Bu anlattığımı bana karşı kullanabilir mi?
Söylesem mi?
Söylemesem mi?
Duysam mı?
Duymasam mı?
Gibi gibi saçma sabuk sorular sormayı denedim kendime, içimden. Yapamadım. Ben ben olamam o zaman. Özgür düzdü, düz kalacak. Yapacak başka hamlem yok. Karşımdaki dağ olsun olmasın yağacak kar ona yağacak diye bir cevap buldum kendime. Niyetim benim, lafım benim, arkam sağım solum benim. Hele ki; ağzında bal olan arının bile götünde iğne varken daha ne olsun.

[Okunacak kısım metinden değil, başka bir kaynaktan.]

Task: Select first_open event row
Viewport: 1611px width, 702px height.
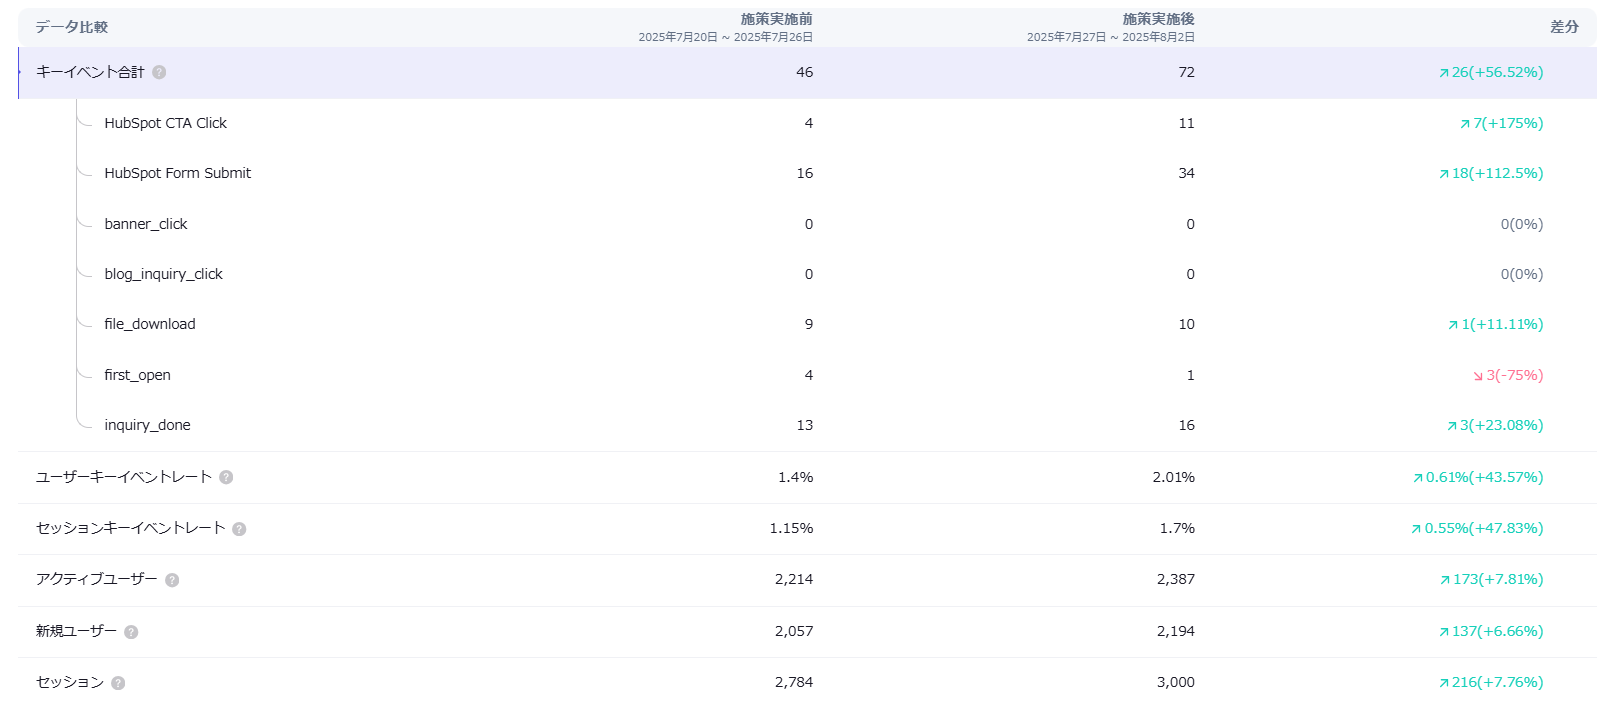Action: tap(137, 375)
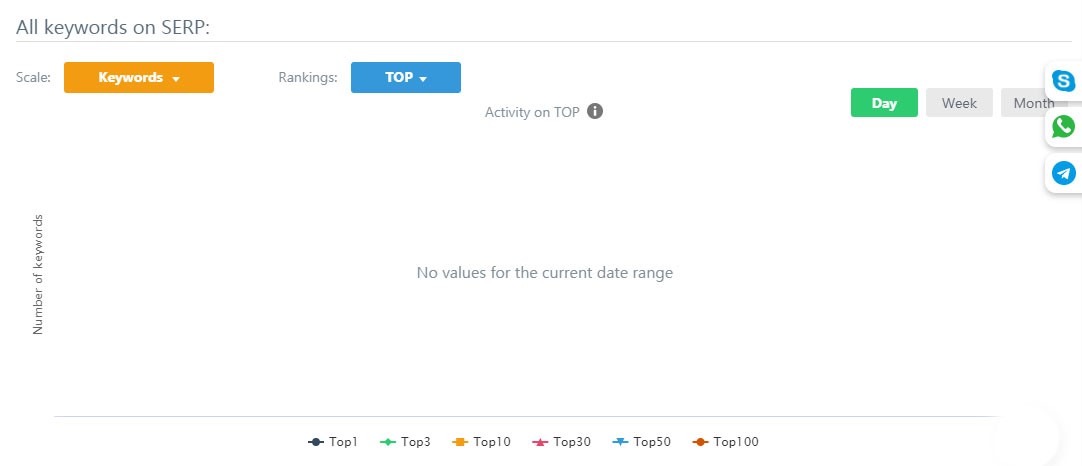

Üstüne üstlük son hafta elime aldığım kitaplardan bir tanesinin yazarı feci ukala bir diğerinin yazarı ilkokul öğrenci sevisiyesinde cümleler kurabiliyorken hangi pazarlama stratejisiyle kitabı ön raflarda aklımın almadığı iki kitap okudum. Okudum ama sorun niye; güvenilir çevre önerileriydiler. Bakın gene hayal kırıklığı. ( bu konuda da hayal kurmadığım halde elimde bir hayal kırıklığı daha oldu.)
Her zamanki gibi konudan konuya atlayasım var amma velakin uykum daha ağır basıyor, gözkapaklarım ağırlaştı. Zıbaracağım.Uzun ayrılıktan sonra kısacık bir kavuşma oldu biliyorum ama inanın ki uykum tüm hızıyla gelip yerleşti bedenime.
Yukarıda geveleyip tekrar okuyarak gözden geçiremediklerim özetle, babamın özetiyle:
İyi Niyetten Kaybeden Olmaz!
O saplar keserler dönüyor, her şeyin günü geliyor. Ki; biz buna bile kafa yormadan niyetimize, niyetlerimize sahip çıkalım. Gönül huzuruyla iyi uykular diliyorum. Hasta olanlara şifa, darda olanlara deva diliyorum.
Eyvallah
RANT İÇİN ZEYTİN AĞAÇLARINA KIYMAYIN!!!!!
özgür tamşen yücedal
oguzsuzen
08 Haziran 2017 at 11:00
Kaleminize sağlık ne de güzel açıklamışsınız durumu.Dünyamız hayallerle örülü bir gezegen ve maalesef bazıları kırılıp dökülmeli ve yeniden yeşermek üzere tüm gücünü toplamalı insan.